### EXERCISE REQUIREMENTS
Leaving out every picture, copy the lines of the material below exactly, from the line containing "Tap the G network signal indicator" through the line containing "Select the pink section tab on right edge".

*** DATA SECTION ***

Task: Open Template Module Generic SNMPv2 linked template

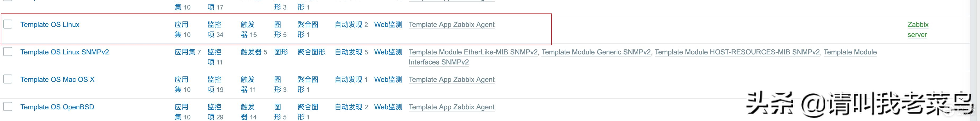Action: [x=596, y=52]
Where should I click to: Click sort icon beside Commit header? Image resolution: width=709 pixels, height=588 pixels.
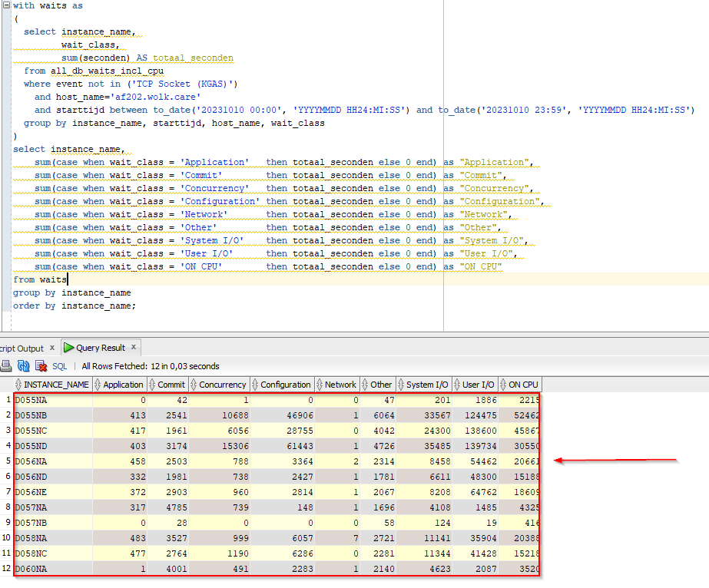[153, 385]
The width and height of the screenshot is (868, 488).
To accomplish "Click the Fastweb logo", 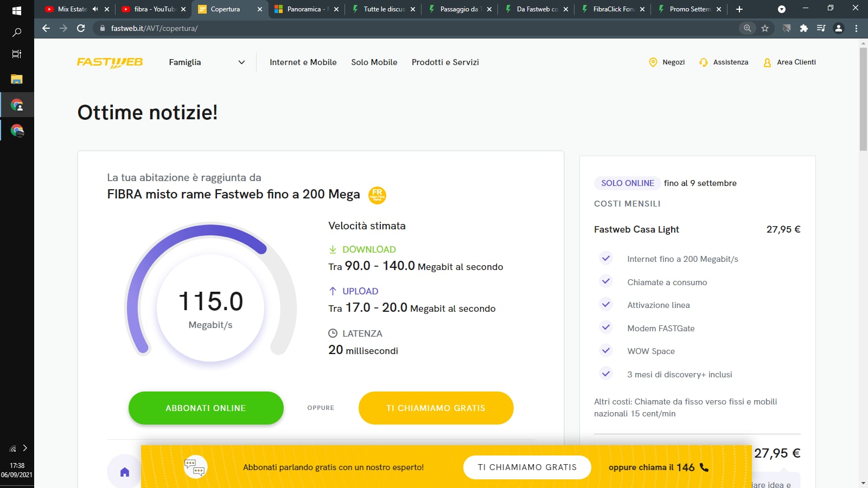I will (x=110, y=62).
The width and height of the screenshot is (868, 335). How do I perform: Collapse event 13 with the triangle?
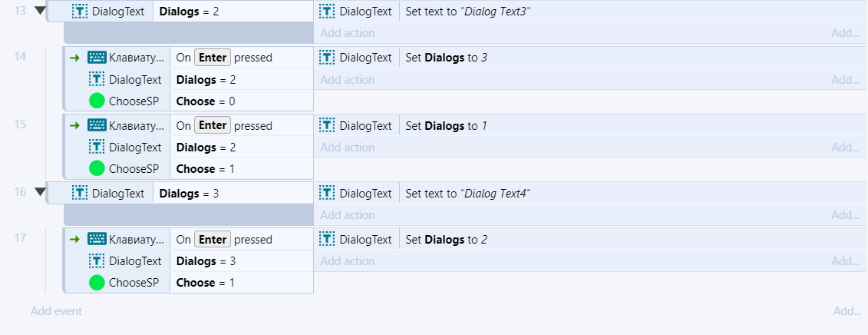[40, 11]
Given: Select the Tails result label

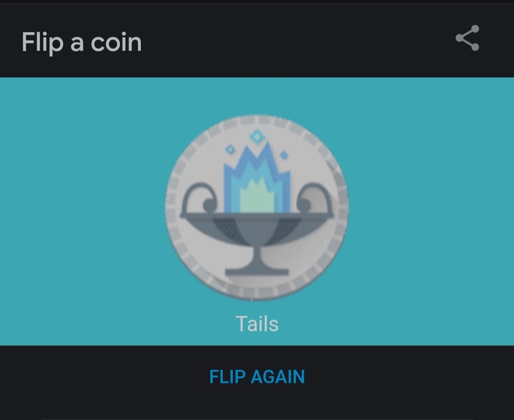Looking at the screenshot, I should pos(257,324).
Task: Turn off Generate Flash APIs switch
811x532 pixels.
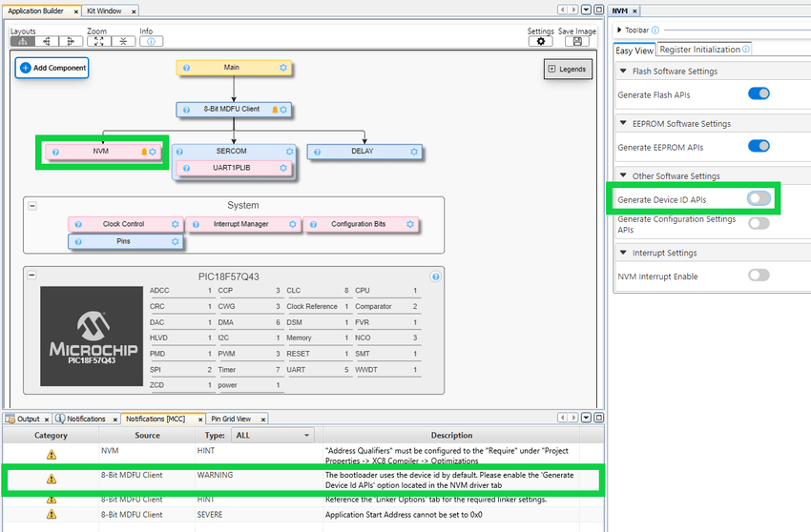Action: tap(759, 94)
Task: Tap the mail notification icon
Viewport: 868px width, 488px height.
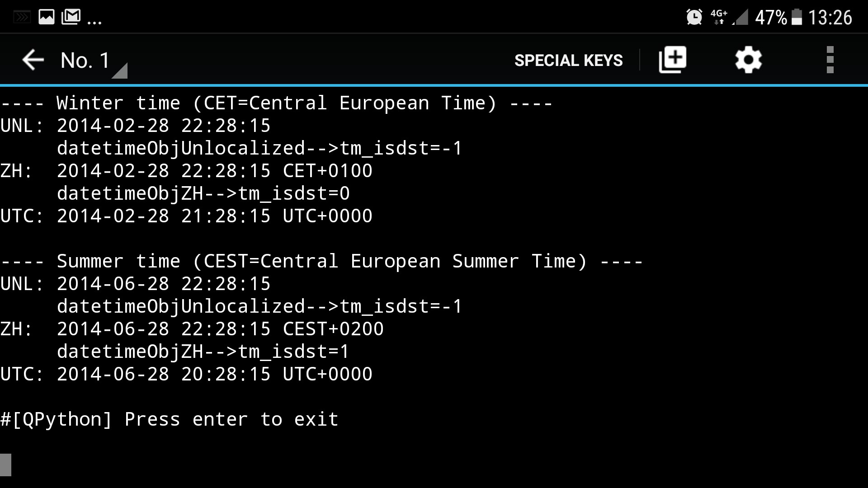Action: click(x=71, y=17)
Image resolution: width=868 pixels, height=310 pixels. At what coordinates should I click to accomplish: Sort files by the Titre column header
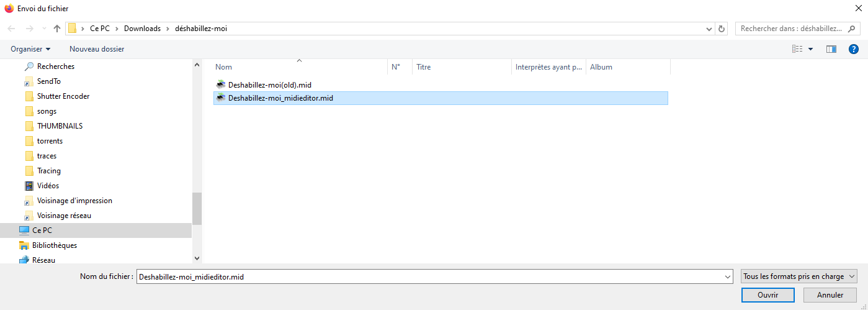coord(424,67)
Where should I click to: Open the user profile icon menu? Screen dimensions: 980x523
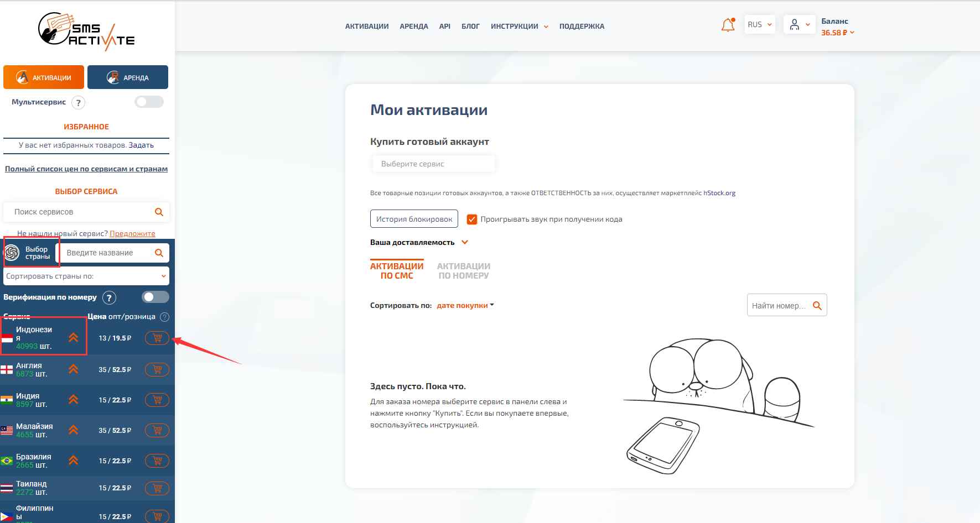pyautogui.click(x=799, y=25)
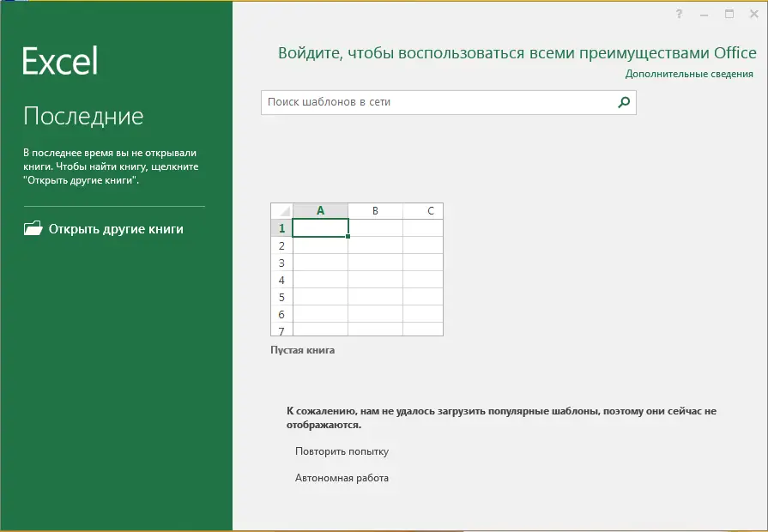Click row 7 header in the preview
The width and height of the screenshot is (768, 532).
coord(281,331)
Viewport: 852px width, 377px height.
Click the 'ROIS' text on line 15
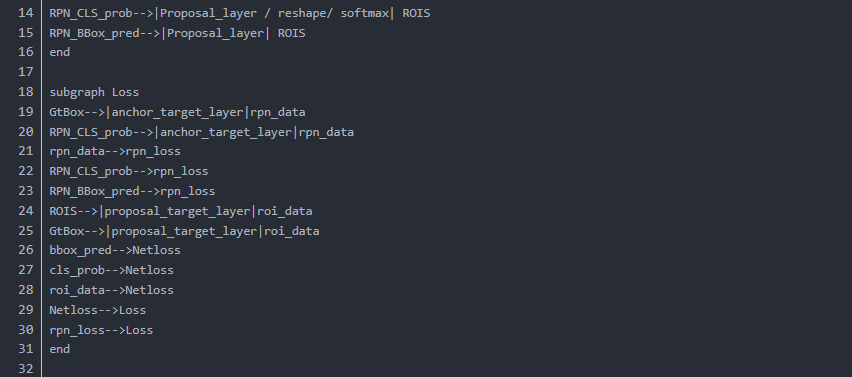pyautogui.click(x=292, y=33)
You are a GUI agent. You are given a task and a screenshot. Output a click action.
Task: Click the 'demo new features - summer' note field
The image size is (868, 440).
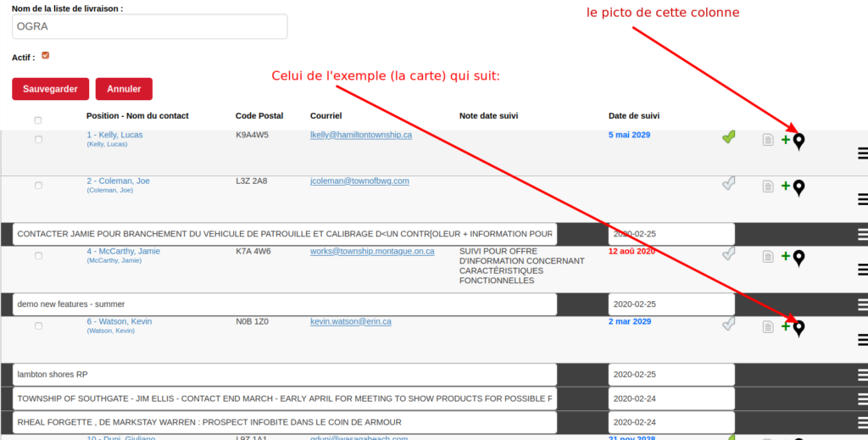tap(285, 304)
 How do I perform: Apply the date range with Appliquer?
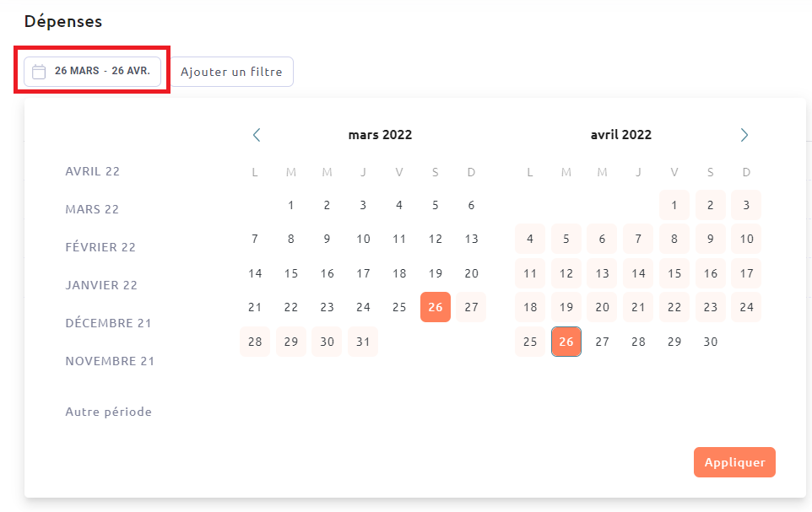click(x=734, y=462)
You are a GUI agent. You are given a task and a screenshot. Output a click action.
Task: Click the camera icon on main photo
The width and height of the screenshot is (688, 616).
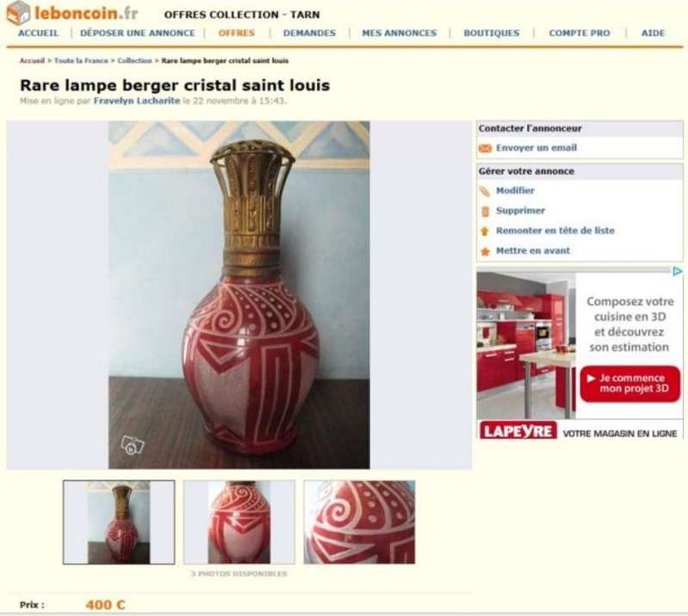tap(132, 445)
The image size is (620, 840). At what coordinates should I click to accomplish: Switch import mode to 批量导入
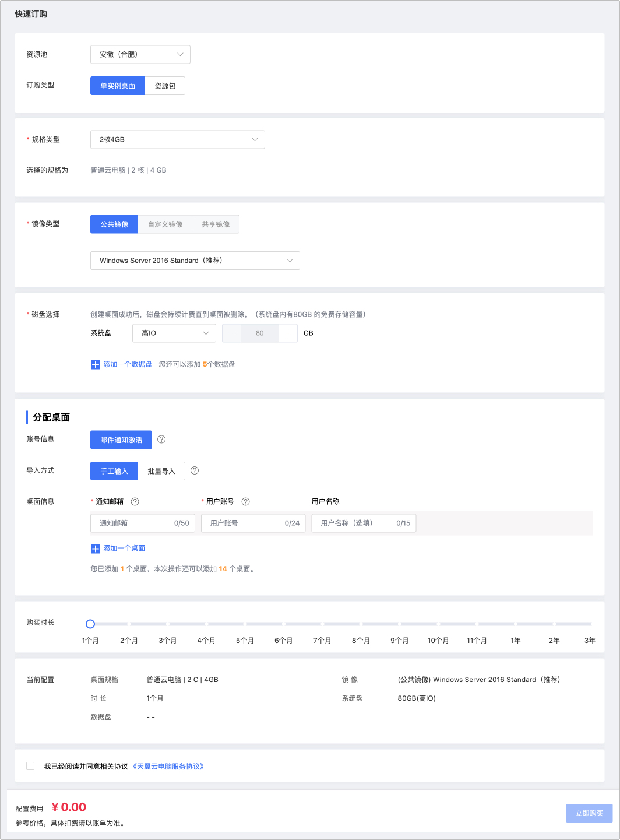(161, 470)
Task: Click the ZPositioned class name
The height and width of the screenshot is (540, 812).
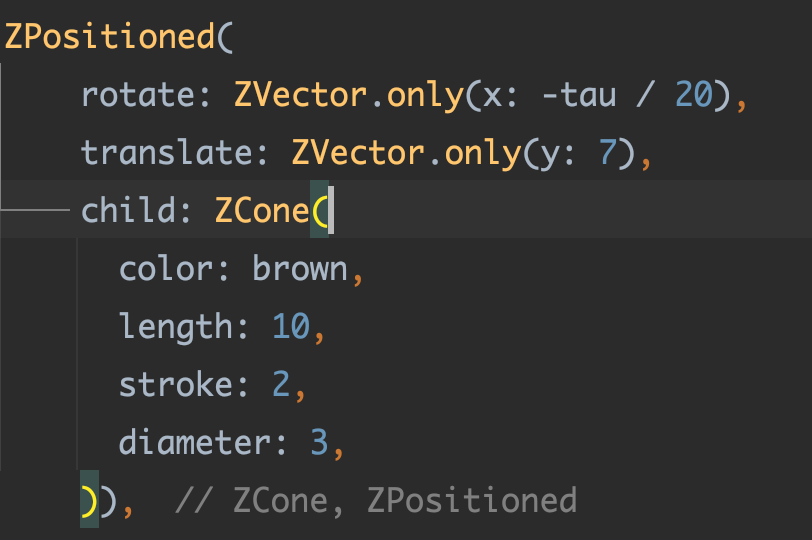Action: click(x=109, y=37)
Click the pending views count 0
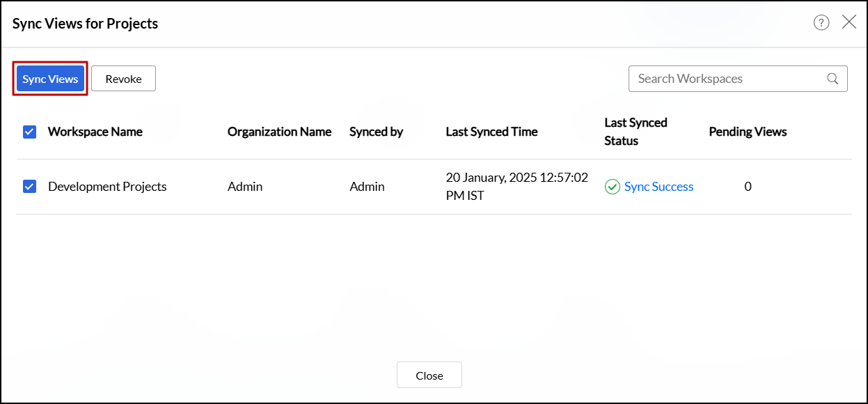Viewport: 868px width, 404px height. (x=748, y=187)
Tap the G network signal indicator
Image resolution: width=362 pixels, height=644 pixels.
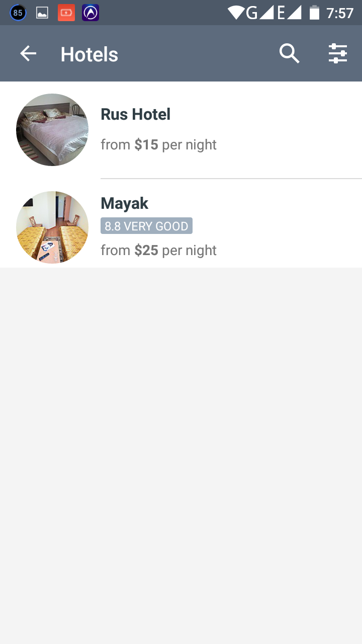tap(259, 13)
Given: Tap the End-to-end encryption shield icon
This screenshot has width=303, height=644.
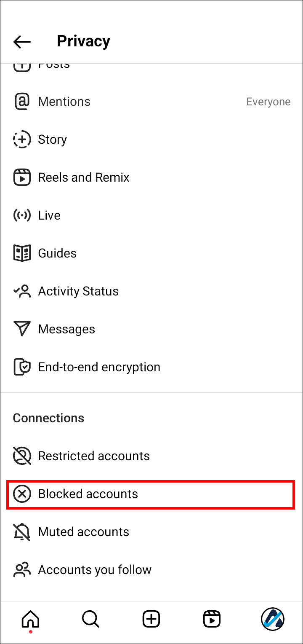Looking at the screenshot, I should tap(22, 367).
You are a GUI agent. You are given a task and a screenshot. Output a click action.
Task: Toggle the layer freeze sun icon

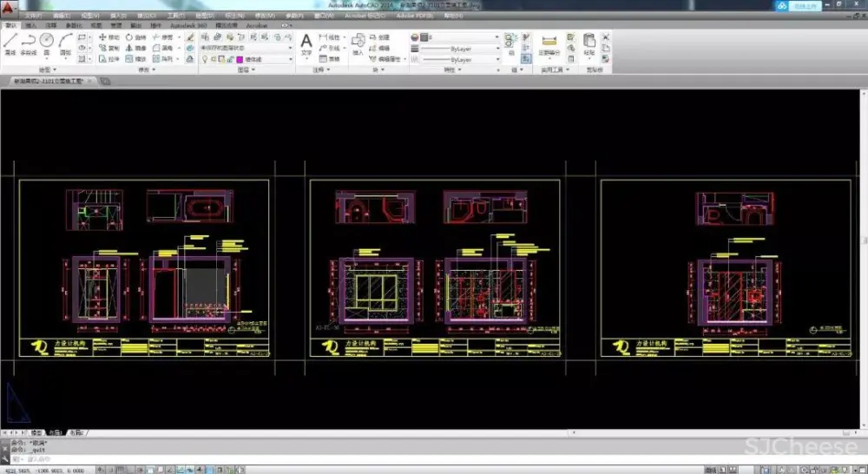214,60
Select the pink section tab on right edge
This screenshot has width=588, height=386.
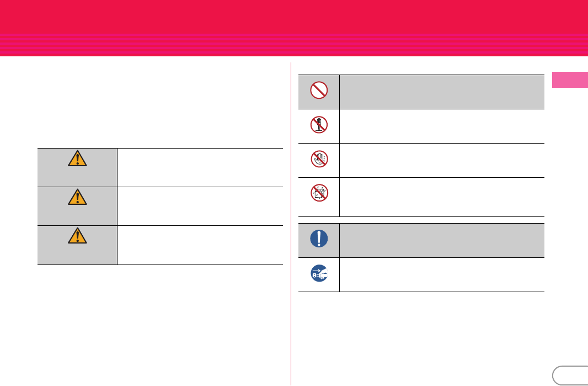tap(569, 80)
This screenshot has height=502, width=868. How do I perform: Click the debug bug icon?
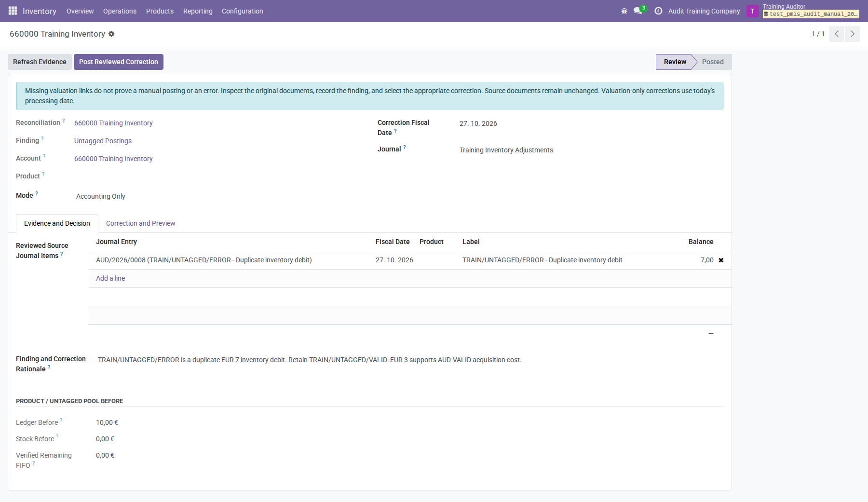[624, 11]
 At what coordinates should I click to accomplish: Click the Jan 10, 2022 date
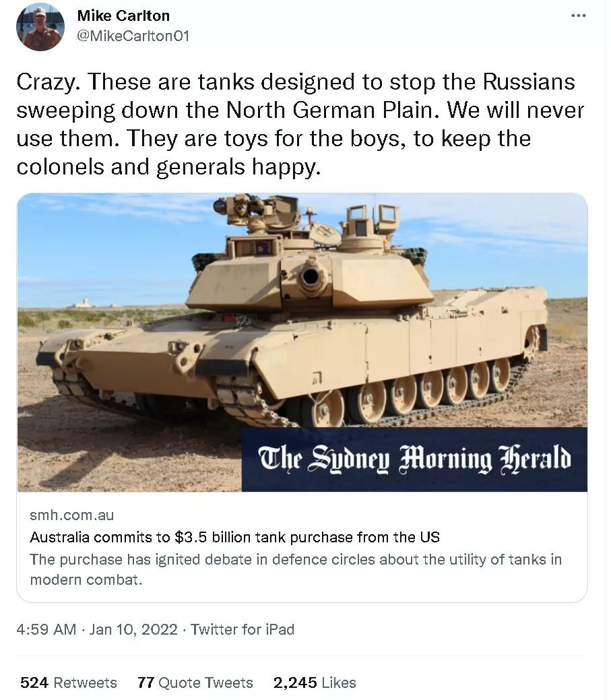pos(133,629)
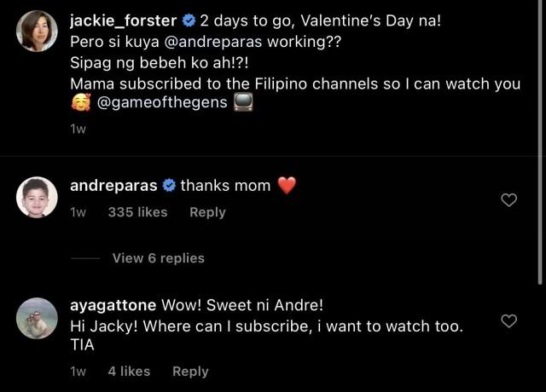Screen dimensions: 546x392
Task: View the 4 likes list
Action: (x=129, y=371)
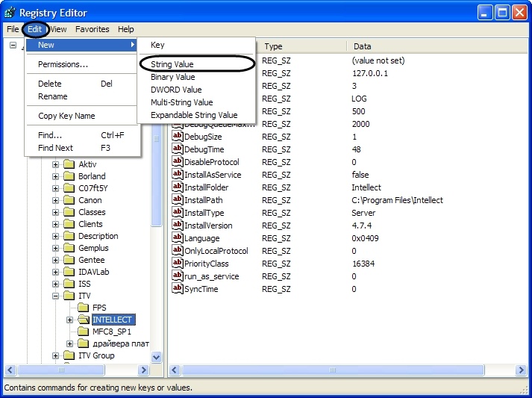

*** End of DATA SECTION ***

### RESULT
Tap the G network signal indicator
Image resolution: width=362 pixels, height=644 pixels.
tap(259, 13)
Given: Tap the End-to-end encryption shield icon
This screenshot has width=303, height=644.
Looking at the screenshot, I should tap(22, 367).
You are a GUI agent. You are given a task and a screenshot. Output a click action.
Task: Toggle the layer freeze sun icon

214,60
Select the pink section tab on right edge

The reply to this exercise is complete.